Pin One night I made this for a friend who said she didn't like quinoa. She finished her bowl and asked for seconds. Sometimes the way you cook something changes how people feel about it entirely.
How to Store and Reheat
Leftover risotto thickens as it cools, but you can bring it back to life. Store it in an airtight container in the fridge for up to 3 days. When reheating, add a splash of broth or water and warm it gently on the stovetop, stirring until creamy again. The microwave works too, but stir halfway through and add liquid to loosen it up.
What to Serve Alongside
This risotto is rich enough to stand alone, but a simple arugula salad with lemon and olive oil cuts through the creaminess beautifully. A glass of crisp white wine—Pinot Grigio or Vermentino—echoes the wine in the dish. If you want something heartier, serve it with roasted chicken or seared fish.
Ways to Make It Your Own
I've added handfuls of baby spinach at the end, stirred in roasted butternut squash, and even folded in fresh peas for color. Sometimes I swap thyme for rosemary or add a pinch of smoked paprika for warmth.

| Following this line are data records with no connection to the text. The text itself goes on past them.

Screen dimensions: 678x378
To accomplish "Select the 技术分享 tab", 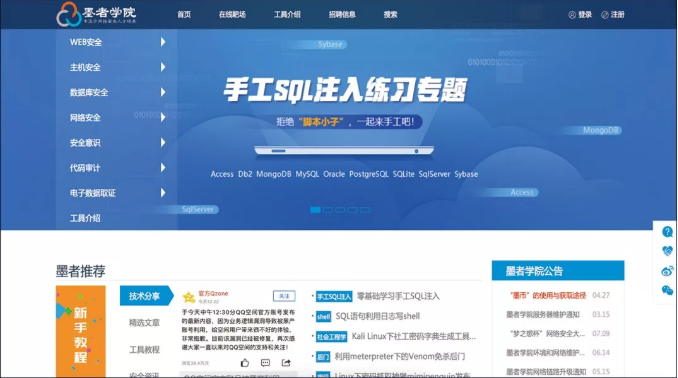I will point(147,296).
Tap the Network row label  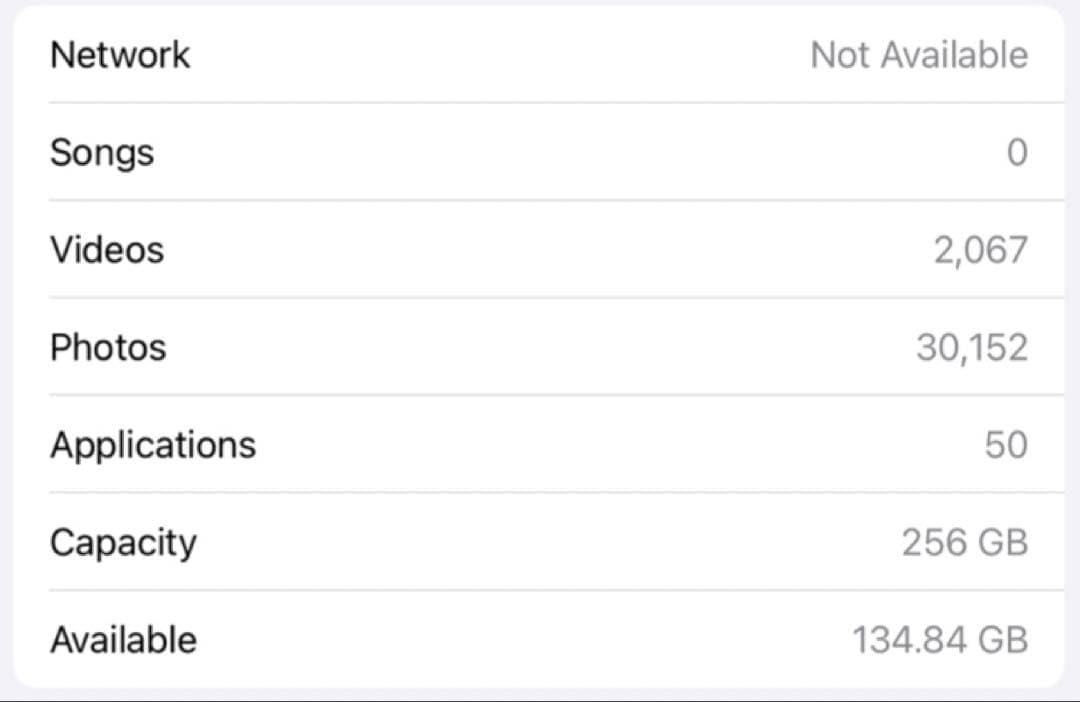120,54
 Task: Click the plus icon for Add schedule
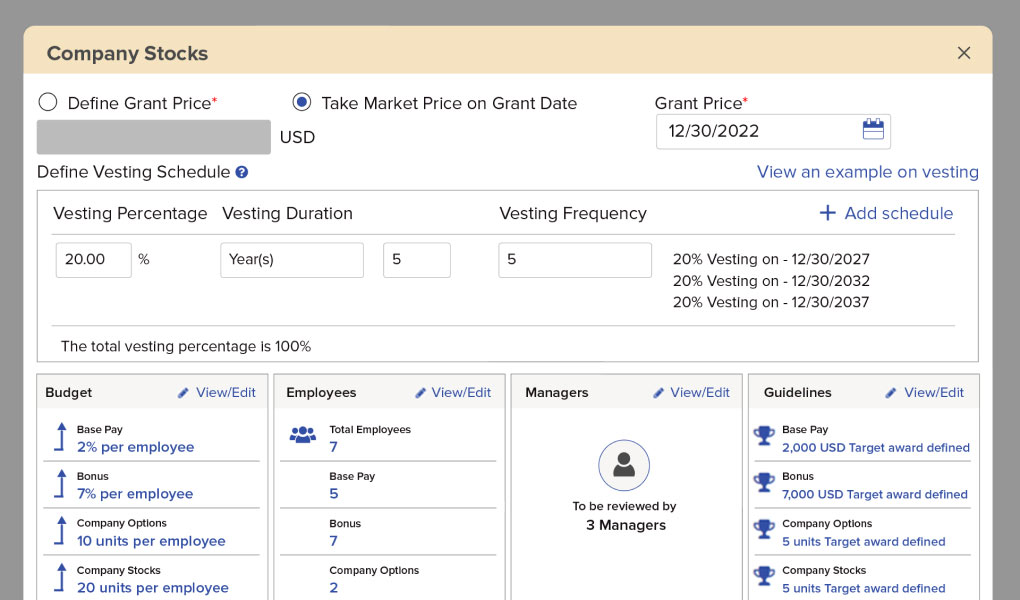pos(827,213)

The base recipe is forgiving—trust your instincts and use what you have.
- For a vegan version, use plant-based butter and skip the Parmesan, or try nutritional yeast for a cheesy flavor.
- Stir in a handful of fresh greens like kale or chard in the last few minutes of cooking.
- Top with toasted pine nuts or walnuts for crunch and richness.
Pin This dish has become my answer to the question, what do you make when you want something special but don't want to spend all night in the kitchen? It's comforting, nourishing, and always feels like a small celebration.
Recipe Q&A
- → Can I use different types of mushrooms?
Yes, cremini or mixed mushrooms provide great earthy flavors, but you can try shiitake or portobello for variation.
- → What’s the best way to rinse quinoa?
Rinse quinoa under cold water using a fine mesh strainer to remove any natural bitterness and ensure a cleaner taste.
- → Can I substitute the white wine?
Yes, you can replace dry white wine with additional vegetable broth or a splash of lemon juice for acidity.
- → How do I achieve a creamy texture without cream?
Slowly cooking quinoa while gradually adding warm broth helps release starches, creating a naturally creamy texture even without cream.
- → Is this dish suitable for gluten-free diets?
Yes, all ingredients are naturally gluten-free, but check broth and cheese labels to ensure no hidden gluten sources.